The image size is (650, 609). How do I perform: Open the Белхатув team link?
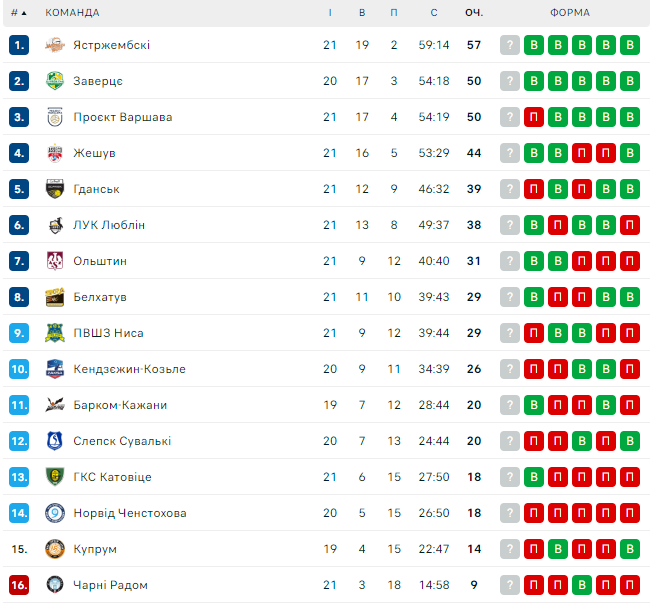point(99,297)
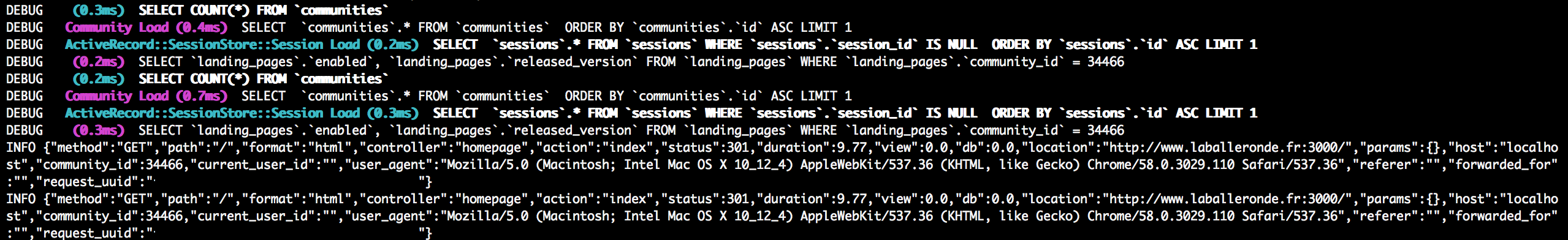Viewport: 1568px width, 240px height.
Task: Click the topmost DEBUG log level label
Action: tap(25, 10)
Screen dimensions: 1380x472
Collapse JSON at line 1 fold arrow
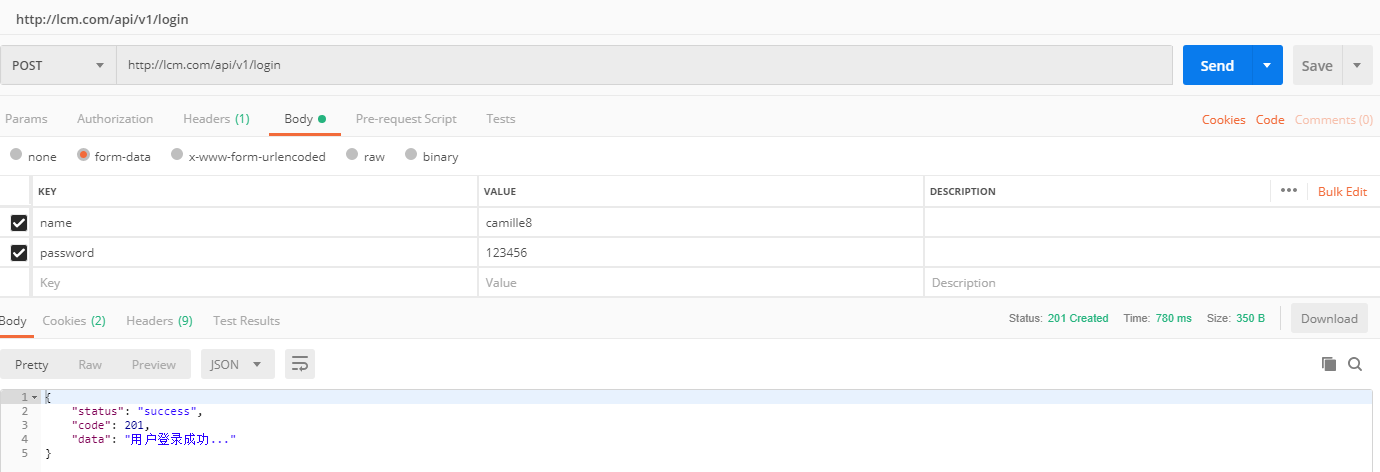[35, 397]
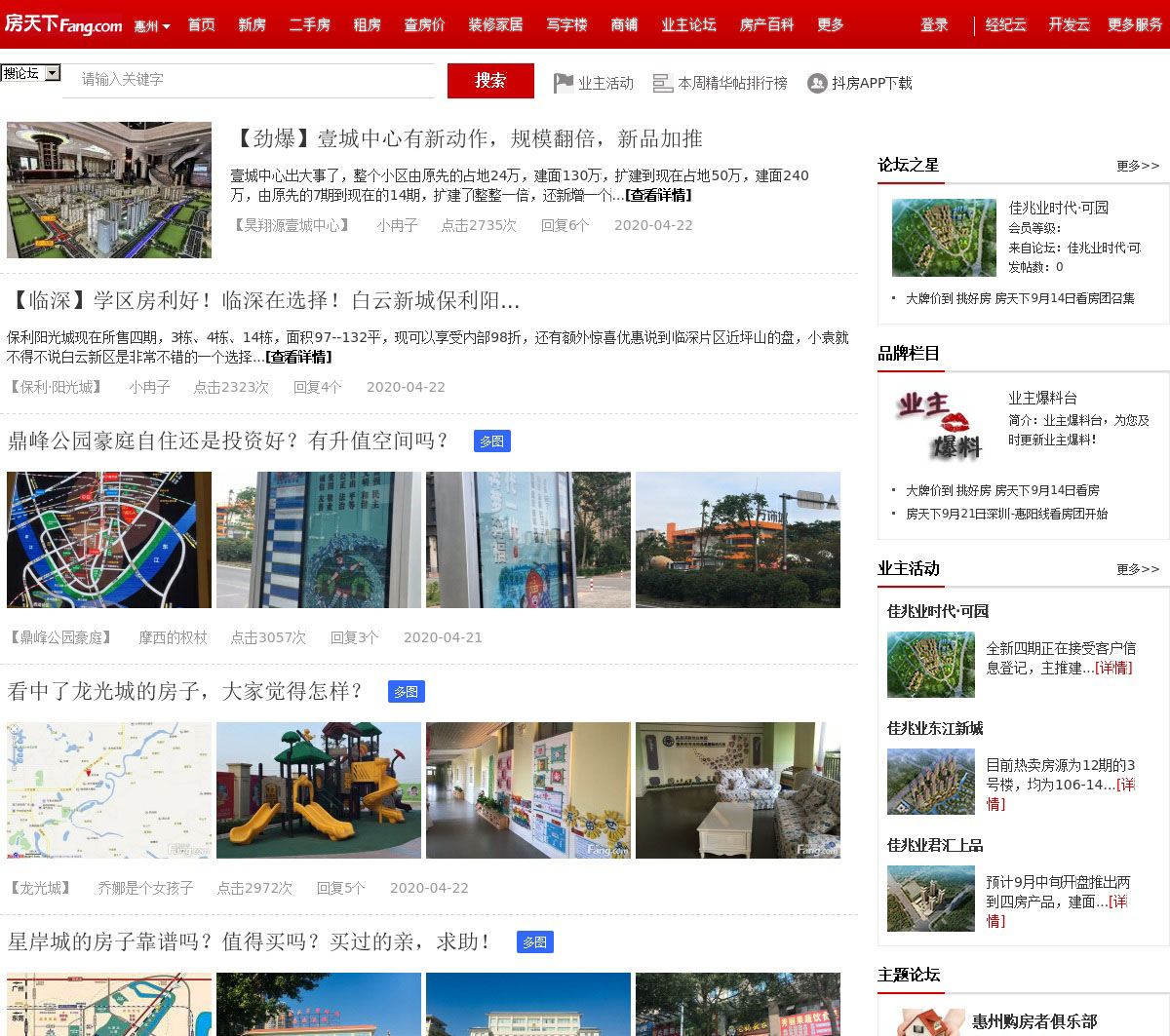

DETAILS ZUR AUFGABE: Gib alle Einträge oben Zeile für Zeile unverändert aus, lass dabei aber die Bilder weg.

LÖSUNG FOLGT:
The image size is (650, 609). How do I perform: Open the Белхатув team link?
point(99,297)
Viewport: 1568px width, 240px height.
Task: Click the topmost DEBUG log level label
Action: tap(25, 10)
Screen dimensions: 1380x472
Collapse JSON at line 1 fold arrow
[35, 397]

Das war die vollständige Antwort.